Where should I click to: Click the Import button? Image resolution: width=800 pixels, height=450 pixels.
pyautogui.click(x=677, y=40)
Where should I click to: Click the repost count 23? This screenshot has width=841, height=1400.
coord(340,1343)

____

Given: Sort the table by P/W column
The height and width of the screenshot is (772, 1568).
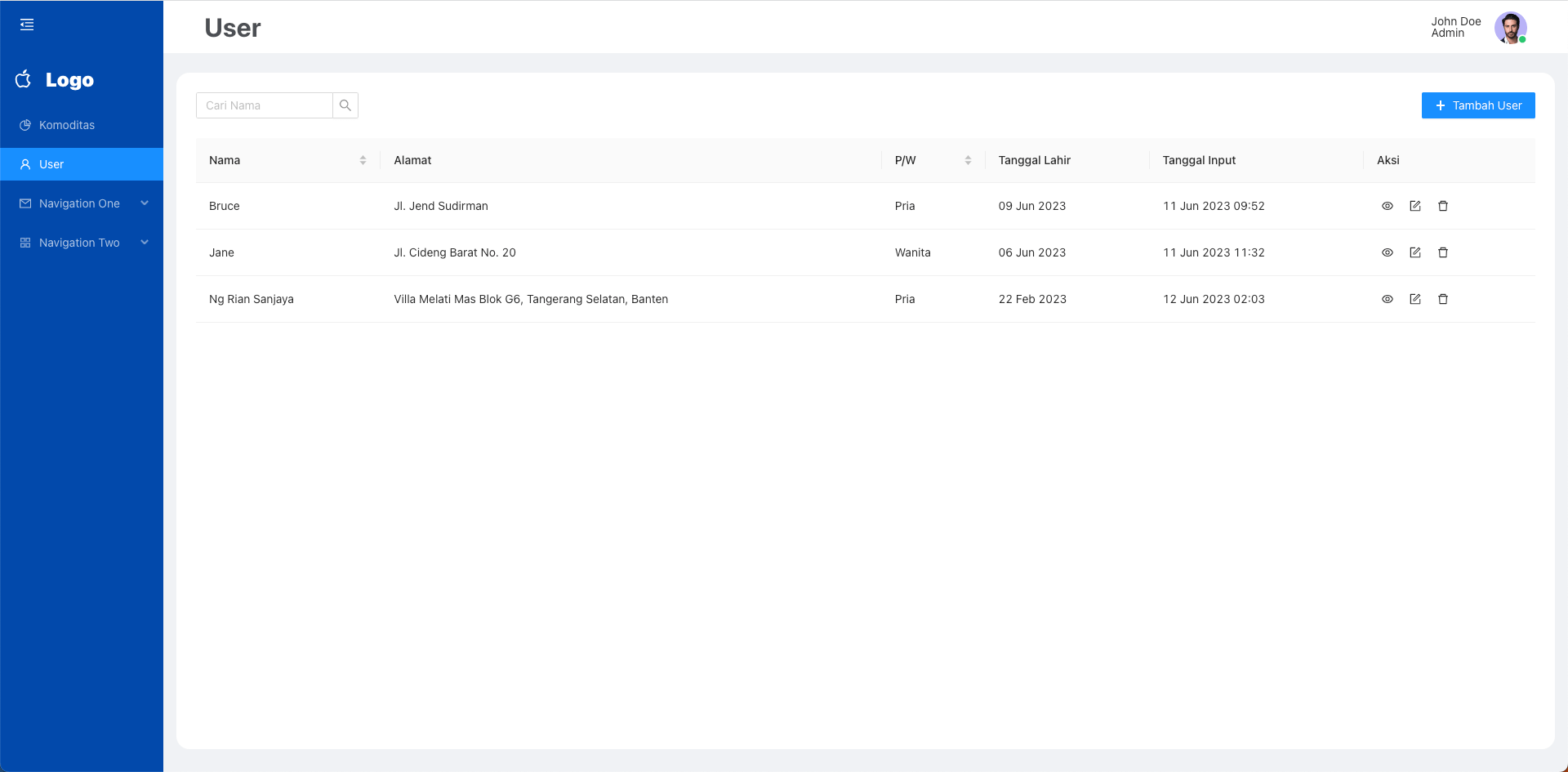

____

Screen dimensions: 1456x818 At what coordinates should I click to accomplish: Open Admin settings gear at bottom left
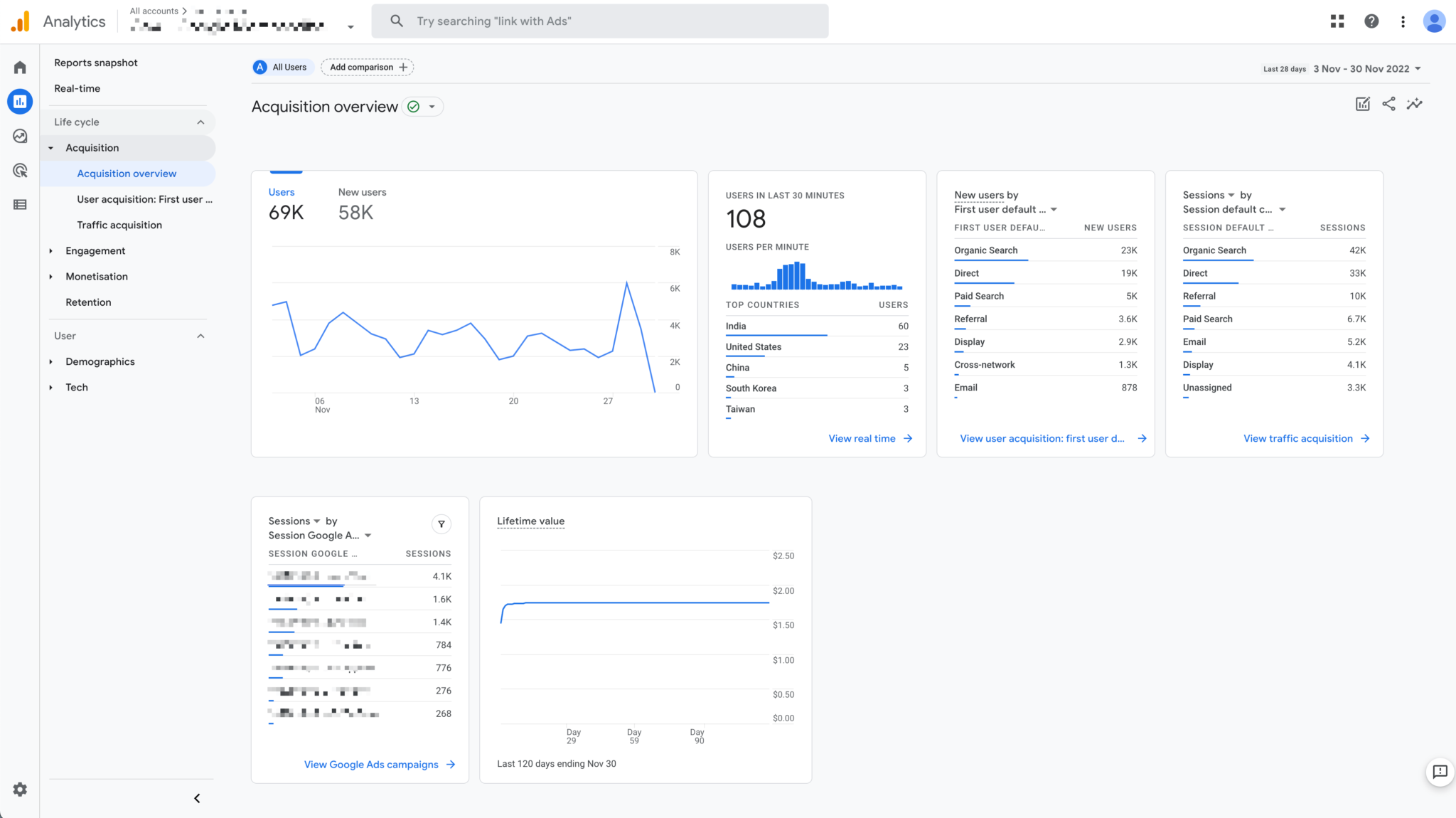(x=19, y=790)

____

- [YOUR GOAL]: Put the records from the line containing "Where should I click to: Click the Import" through the line containing "coord(340,1343)" into a Markdown table with the columns Row and Entry, skipping any blank lines.

- [OUTPUT FOR THIS EXERCISE]:
| Row | Entry |
|---|---|
| 1 | Where should I click to: Click the Import button? Image resolution: width=800 pixels, height=450 pixels. |
| 2 | pyautogui.click(x=677, y=40) |
| 3 | Where should I click to: Click the repost count 23? This screenshot has width=841, height=1400. |
| 4 | coord(340,1343) |